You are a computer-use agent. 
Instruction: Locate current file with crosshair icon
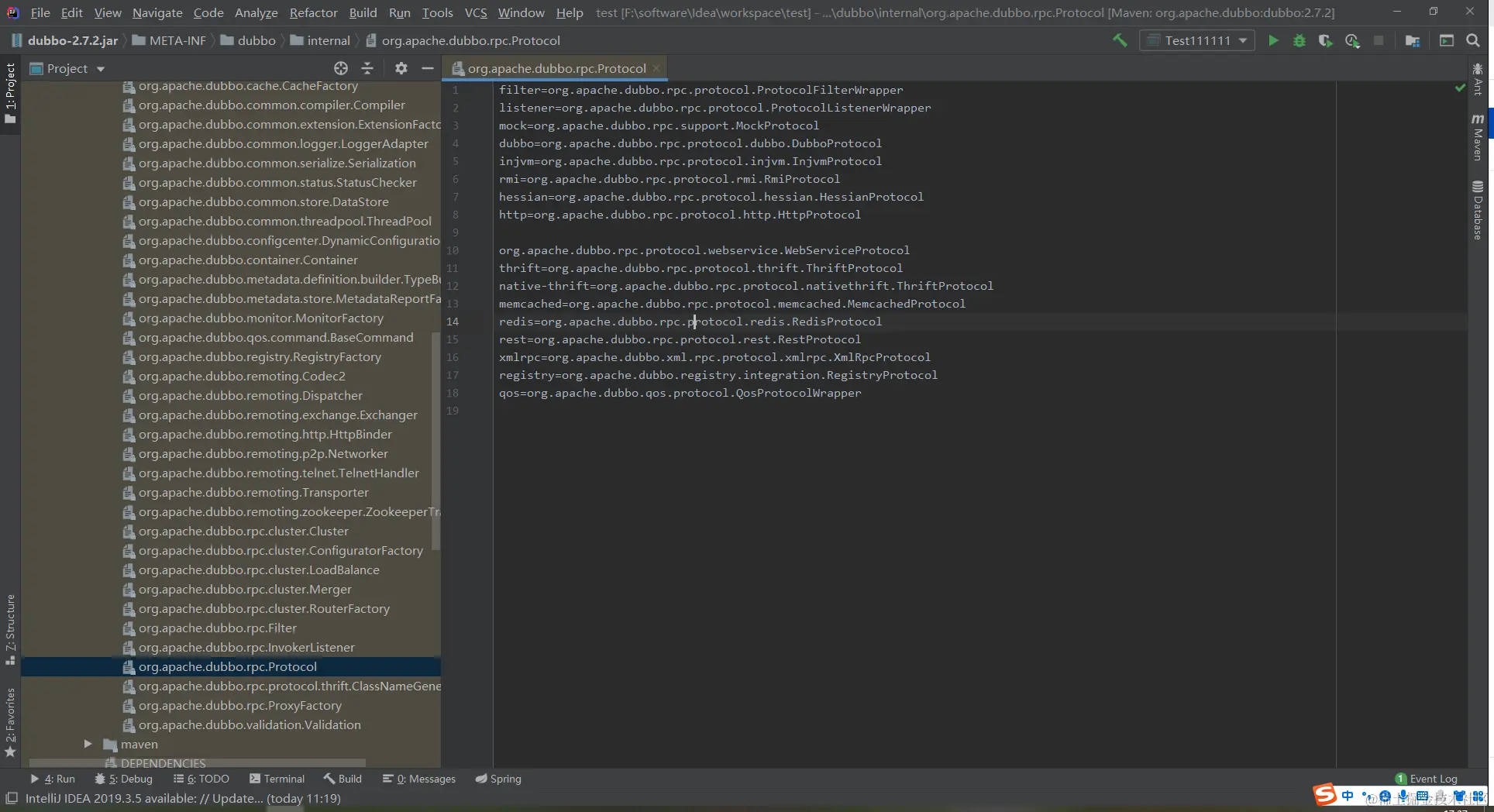tap(341, 68)
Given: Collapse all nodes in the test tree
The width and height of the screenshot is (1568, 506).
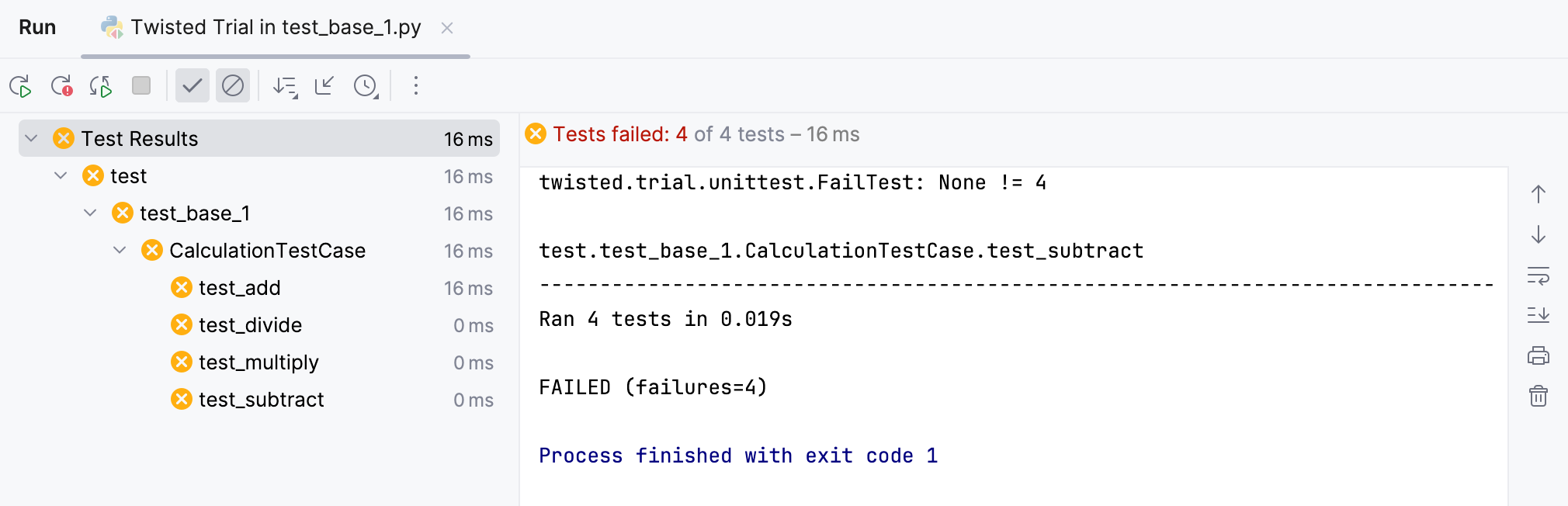Looking at the screenshot, I should click(x=323, y=85).
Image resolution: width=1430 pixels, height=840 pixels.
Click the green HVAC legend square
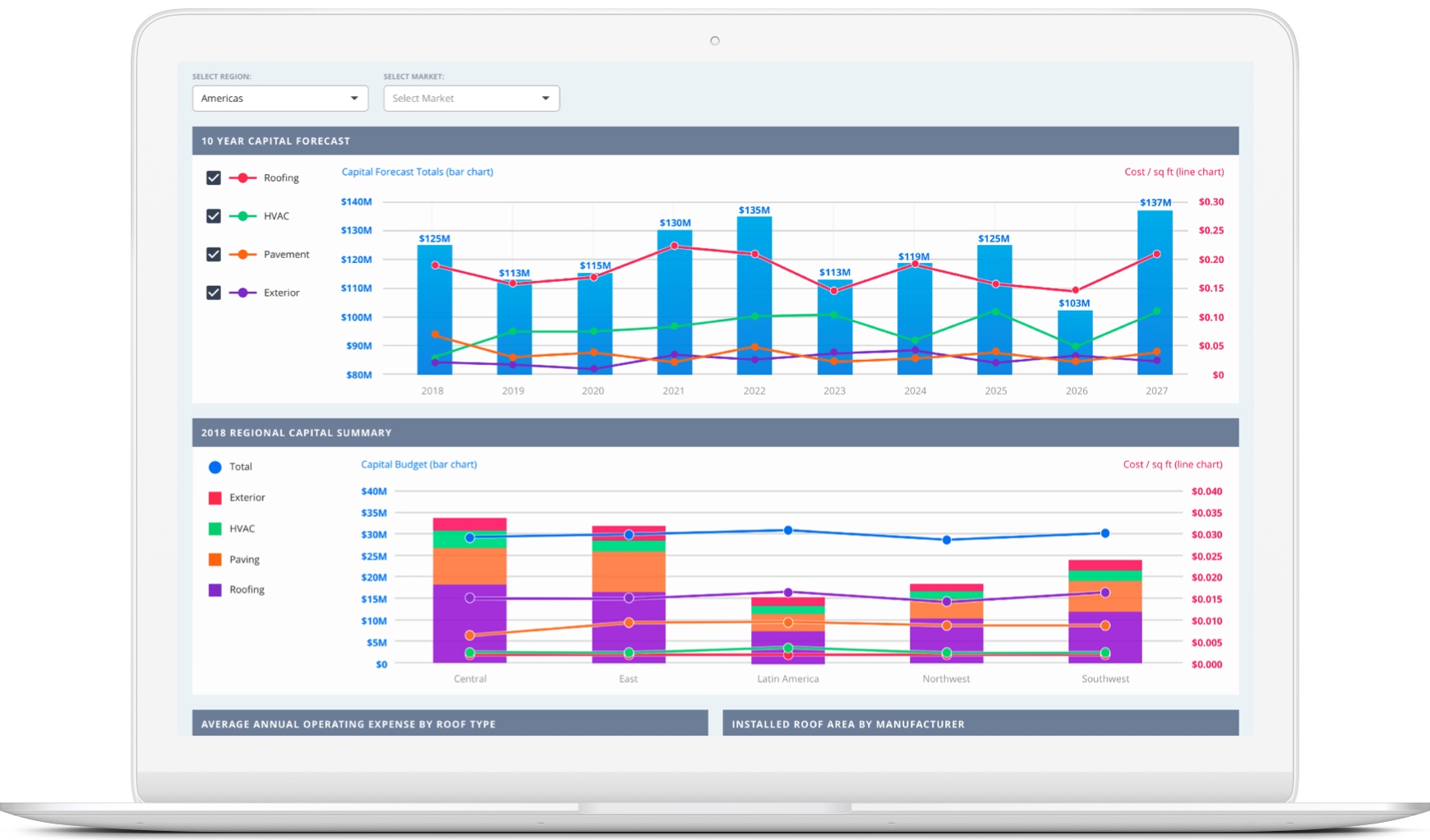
----
**Work order**: Only the lines from the one containing "Instruction: Locate current" through the end of the data above are to be output, exactly and without pictures.

**Exercise response**:
Instruction: Locate current file with crosshair icon
tap(341, 68)
Given: Collapse all nodes in the test tree
The width and height of the screenshot is (1568, 506).
Looking at the screenshot, I should click(x=323, y=85).
Image resolution: width=1430 pixels, height=840 pixels.
Click the green HVAC legend square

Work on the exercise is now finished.